この1幕のアルフレードは非常に悲しそうで、豪放磊落ではまったくない。演出の意図か、まるでこの場にいるのが苦しいように悲しそうな表情を浮かべている。アルフレードはもしかしたらヴィオレッタをこの華やかなパリの社交界という砂漠、地獄から救うためにあえてこの場に来ているのかもしれない。原作ではアルフレードはヴィオレッタのツバメの一人に成り下がるのだが、オペラでは純愛を貫くというストーリーになっている。

ヴィオレッタが応える。
客が次の間に移動し、ヴィオレッタは体調が悪いために残る。

ガストンは名残惜しそうにしているアルフレードの腕を引っ張って出て行く。

大きな絵画は鏡に変身するように出来ていて、彼女は鏡に映る自分の姿を確認する。

すぐにアルフレードが戻ってくる。

あらいらしたの。

こんな生活はよくない。

あなたを愛しているのは誰もいない
僕以外は。

笑う

笑うなんて、ひどい人だ。

Un dì, felice, eterea

すばらしい!
繊細に歌います。

Croce e delizia al cor

ヴィオレッタはアルフレードを帰らせる。

合唱
人々は退出する際にめいめいヴィオレッタにあいさつして出て行くが、それぞれ演出が付いていてキャラクターを浮き彫りにさせる。ドゥフォール男爵はぐいっとヴィオレッタの手を引っ張り、威嚇的に挨拶する。ドゥフォール男爵はヴィオレッタが若者に色目を使っているのが気に入らないのだ。

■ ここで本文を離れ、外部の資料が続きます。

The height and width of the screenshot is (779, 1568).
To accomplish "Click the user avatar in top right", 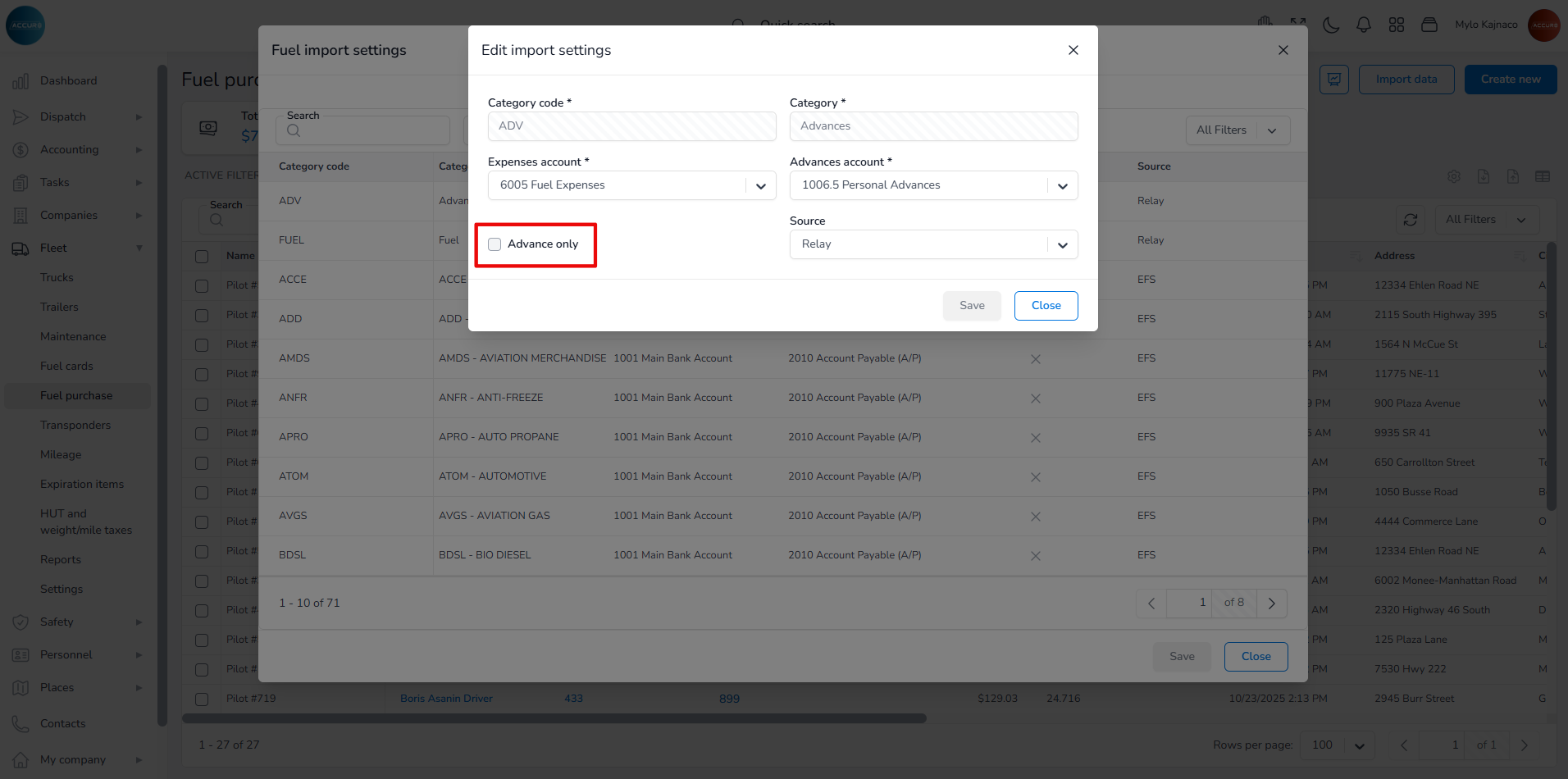I will click(x=1544, y=25).
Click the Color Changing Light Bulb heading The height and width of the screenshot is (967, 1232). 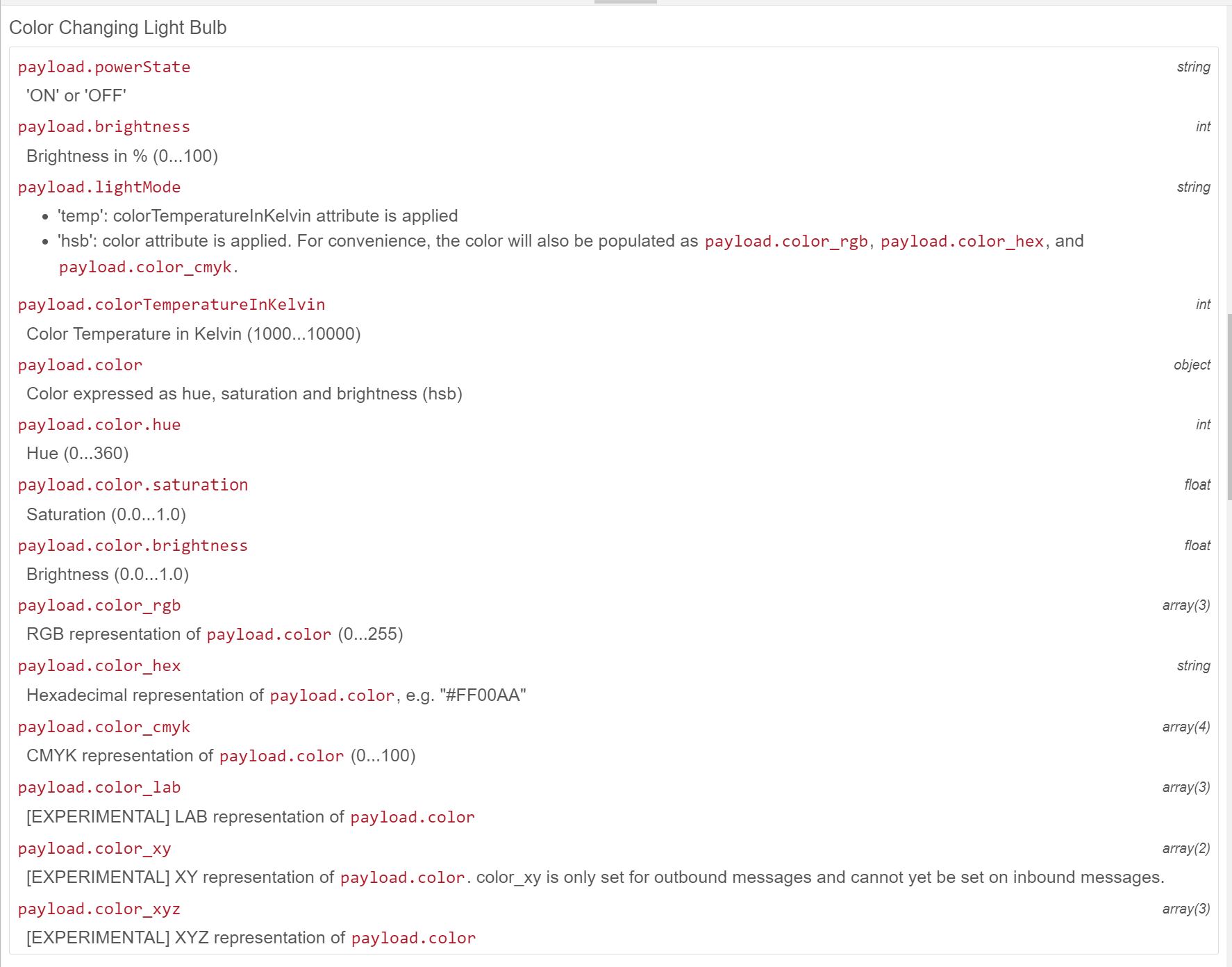coord(118,28)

そのほかの人々は皆優しくヴィオレッタを気づかっている。

ヴィオレッタ一人。

È strano!

Ah, fors'è lui

恋心を自覚するヴィオレッタ

ここで拍手の間をとる。あまりそれはスマートではない。音楽の流れを断ち切るので。まあ好みの問題だが。

Follie! follie

Sempre libera

アルフレードの裏歌が聴こえてくる

Di quell'amor ch'è palpito
Dell'universo intero,
Misterioso, altero,
Croce e delizia al cor

この第1幕のヴィオレッタのアリアはベルカント系のソプラノが歌うように書かれており、明らかに後半の幕とはあてて書いた歌手が違うのでは?と思わせるほど違う。ヴィオレッタはそれほど難しい役なのだ。大健闘でした。最後のHigh Es( “Sempre libera” with the high E flat)も出し、立派だった。海外の大御所でも出していない人多いですから。

大拍手

1回目の休憩

第2幕

ヴィオレッタの田舎の家。
中央に大きなソファ。赤い布が斜めにかけてある
ゴージャス。
絵画は自然の田園風景のものに変わっている。

アルフレードが着替えている
ネクタイを締め、ベストを着込みながら歌う。

Lunge da lei per me non v'ha diletto!

いよいよです。

De' miei bollenti spiriti

美しい!
すばらしい!!

拍手

アンニーナがこっそり入ってくるがアルフレードに気づかれびくっとする

アルフレードはヴィオレッタの家財を取り戻しに行く決心をする。

O mio rimorso! O infamia

美しい!
最後の  laverò もばっちりHigh Cに上げる。
さすがです!!

アルフレードが出て行く。

アンニーナが止めようとするが聞かない。

見送っているとそこに外出から帰ったヴィオレッタ。服を脱ぐ。

ヴィオレッタは収支計算をしている

来客を知らせるジュゼッペ(有本康人)。しかしすぐにその客が入ってくるので手振りで知らせるジュゼッペ。

Madamigella Valéry?
ヴァレリーさん?

ヴィオレッタは男を客間の椅子に座らせ自分は長椅子に座る

父です
あなたにたぶらかされた男の

まあ失礼な

Quai modi!(なんたる言い草!)

ここを字幕では「毅然たる態度だ」とヴィオレッタをむしろ賞賛するような訳にしている。なるほど、ここに演出の意図が見える。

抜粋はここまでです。